Both Trump and Hillary are Boomers: both spoke of themselves as leaders of a movement rather than a party.  They have both indulged in grand sweeping thought experiments about what America could be, rather than the incremental policies of generations past.  Both offered radically different world views: Hillary believed it was her duty to carry on the Obama legacy, while Trump believed he had to destroy it.

Now comes the time of white nationalists driving isolationism.

For the U.S., Trump’s presidency will mean a return to a measure of isolationism and an attempt to recenter the country’s cultural core back to the white nationalists.  That first part may be relatively painless, even popular: Americans are tired of war, and are unable to see the vast alliance network America has built as anything but a burden.  A world without America will be a bad thing in many ways, and as that becomes clear President Trump may feel compelled, as Obama did, to rush back into the places he withdraws from.

It is the second part, of the recapturing of the nation’s cultural core, that will be most traumatic.  The United States is now entering the final phase of its Strauss-Howe generational Crisis: whoever wins these battles will define American culture during its upcoming High, which will probably begin around 2021 or 2025.

Donald Trump offers the myth of a past that never happened, and a future that is impossible.  American demographic changes are considerably more accurate than the election’s polls: America will be a non-white country in this century.  Re-racializing American whites is a disaster; a true statesman would find ways to remove race from the political equation entirely.

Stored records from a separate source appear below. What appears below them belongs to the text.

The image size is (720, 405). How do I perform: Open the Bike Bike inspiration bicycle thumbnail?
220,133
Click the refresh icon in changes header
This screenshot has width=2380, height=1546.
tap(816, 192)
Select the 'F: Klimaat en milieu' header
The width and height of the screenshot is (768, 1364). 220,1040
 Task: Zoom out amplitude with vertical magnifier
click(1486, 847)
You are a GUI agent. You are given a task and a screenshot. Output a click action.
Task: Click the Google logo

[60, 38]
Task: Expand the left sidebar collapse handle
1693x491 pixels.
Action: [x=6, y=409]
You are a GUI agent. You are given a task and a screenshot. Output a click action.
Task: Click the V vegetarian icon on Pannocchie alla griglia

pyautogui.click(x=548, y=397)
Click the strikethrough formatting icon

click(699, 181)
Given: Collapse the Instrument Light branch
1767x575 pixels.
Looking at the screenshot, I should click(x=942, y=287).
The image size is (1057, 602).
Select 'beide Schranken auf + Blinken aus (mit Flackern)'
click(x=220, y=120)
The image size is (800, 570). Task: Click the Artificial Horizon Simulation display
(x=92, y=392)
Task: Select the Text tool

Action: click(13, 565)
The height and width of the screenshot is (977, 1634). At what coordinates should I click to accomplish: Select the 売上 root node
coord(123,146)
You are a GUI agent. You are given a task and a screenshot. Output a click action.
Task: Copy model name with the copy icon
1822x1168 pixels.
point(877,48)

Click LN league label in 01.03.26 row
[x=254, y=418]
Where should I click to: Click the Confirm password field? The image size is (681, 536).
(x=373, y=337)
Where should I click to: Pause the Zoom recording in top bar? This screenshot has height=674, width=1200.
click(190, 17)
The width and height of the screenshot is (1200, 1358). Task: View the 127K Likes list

While Trump himself may not give the orders, the cultural warriors of white nationalism will go on the offensive.  This will result in acts of violence and pushback, and Trump, with the power of the state, will doubtless call upon America’s formidable security services to protect his supporters and crush his opponents.  This will be a waste of time and energy: going back and forth over identity will not make America richer or safer.

Meanwhile, isolationism will be Putin’s dream come true: depending on how far America goes under Trump, Russia may well advance its interests deep in Europe and the Middle East.  China may gain much in East Asia; few of America’s allies should feel secure in the wake of Trump’s victory, and it’s not irrational for them to prepare alliances with one another that ignore the Americans.  The map, once dominated and secured by the United States, could become considerably more complicated.

And now comes the time to watch for the backlash.

That the turnout was down from 2012 matters; that Obama managed to put together two successful elections does too.  America did not change; it was, instead, manipulated, by a hardcore minority of largely Baby Boomer white nationalists seeking a return to economic autarky and America First policies.  Such policies will hurt, just as Brexit has hurt Great Britain; there must be a backlash, and perhaps those voters who stayed home may be propelled to capture Congress in 2018, or the White House again in 2020.

If the backlash does not come, it means that America has settled for this as its new role in the world.  It will be a great power, but not a superpower; it will step aside and retreat, as it did in World War I, for a full generation, until wars overseas invariably call it back.

Trump will be a consequential president, but we now must wait to see what consequences those will be.